13. Database Normalization & Data Integrity Design | Engineering Notes

# 🧠 Database Normalization & Data Integrity Design

I design database structures using normalization to ensure systems remain consistent, maintainable, and scalable as they grow across modules, workflows, and complex business rules.

🎯 How I Think About Database Design

Data issues rarely come from queries —

they come from poor structure.

If data is not designed properly, it leads to:

duplicated data

inconsistent updates

broken business logic

difficult maintenance

So I treat normalization as a core system design concern, not just a database concept in Database Management Systems.

🧩 What Normalization Means to Me

I don’t treat normalization as theory.

I treat it as a practical design mindset:

> each piece of data should live in the right place, once, with clear ownership

📐 Normal Forms (How I Apply Them)

I don’t memorize rules — I apply them through design thinking.

1️⃣ First Normal Form (1NF) — Atomic Data

no arrays or grouped values

each column stores a single value

👉 I avoid:

comma-separated values

JSON for relational data

2️⃣ Second Normal Form (2NF) — Full Dependency

every column must depend on the full primary key

especially important for composite keys

👉 I check:

> “Is this field dependent on the whole context or just part of it?”

3️⃣ Third Normal Form (3NF) — No Hidden Dependency

non-key columns should not depend on other non-key columns

👉 I validate:

> “Does this data belong here, or is it derived from another table?”

🧩 Design Approach

Separation of Responsibilities

I design tables based on business responsibilities, not convenience.

Example: KPI System

KPI Group → classification

KPI → definition

Employee → identity

KPI Employee → transaction/result

👉 Each table owns one responsibility

Master vs Transaction Data

I clearly separate:

Master Data

stable, defines structure

(KPI, policy, category)

Transaction Data

dynamic, represents operations

(KPI results, expenses)

👉 This is a direct result of applying normalization

Dependency Awareness

I always validate:

> “Does this field depend on the correct key?”

Example mistake I avoid:

plain text

kpi_employees
(
  kpi_id,
  employee_id,
  kpi_name,
  kpi_group_name,
  target,
  actual
)

Because:

kpi_name, kpi_group_name depend on kpi_id

not on KPI result

👉 So they belong in:

kpis

kpi_groups

🧠 Good Practices I Follow

design tables with single responsibility

store each data point in one place

avoid redundant columns

define clear foreign key relationships

separate master and transaction data

validate dependencies before adding fields

think in business domains, not just schema

⚖️ Tradeoff Awareness

normalized design:

✅ strong consistency

✅ easier updates

❌ more joins

denormalized design:

✅ faster reads

❌ duplication risk

👉 I balance both based on system needs

🚀 When I Intentionally Break Normalization

Normalization ensures clean structure —

but real systems also require business correctness over time.

💡 My Principle

> I break normalization only when business logic depends on historical state

📌 Snapshot-Based Design (Real Case)

Example: Expense System

An expense is created based on:

policy

expense category

approval flow

rules at that time

But over time:

policies may change

categories may be disabled

approval rules may be updated

approvers may be replaced

👉 If I rely only on normalized configuration tables:

old expenses may become inconsistent

approval history may break

business logic becomes unreliable

✅ My Approach (Transaction-Level Snapshot)

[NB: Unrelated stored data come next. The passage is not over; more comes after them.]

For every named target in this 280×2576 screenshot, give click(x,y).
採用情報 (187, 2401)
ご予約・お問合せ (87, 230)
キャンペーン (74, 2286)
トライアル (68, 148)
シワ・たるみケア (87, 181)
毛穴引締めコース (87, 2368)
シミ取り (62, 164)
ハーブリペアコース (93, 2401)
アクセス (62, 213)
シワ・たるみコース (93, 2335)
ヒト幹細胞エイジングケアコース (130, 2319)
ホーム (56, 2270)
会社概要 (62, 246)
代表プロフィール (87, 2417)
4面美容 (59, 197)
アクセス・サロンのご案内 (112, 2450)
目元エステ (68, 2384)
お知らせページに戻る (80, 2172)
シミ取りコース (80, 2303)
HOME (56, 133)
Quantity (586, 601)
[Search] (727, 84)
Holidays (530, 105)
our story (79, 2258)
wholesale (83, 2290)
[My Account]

I do not pollute the expenses table with snapshot columns.

Instead, I preserve business state through transaction-level tables.

1️⃣ Core Expense (Clean Transaction)

plain text

expenses
(
  id,
  uuid,
  name,
  description,
  attributed_employee_id,
  submitted_by,
  amount,
  currency,
  submitted_date,
  paid_out_status,
  paid_out_date,
  pl_effective_date,
  expense_status,
  created_at,
  updated_at,
  deleted_at
)

👉 This table only represents the expense itself.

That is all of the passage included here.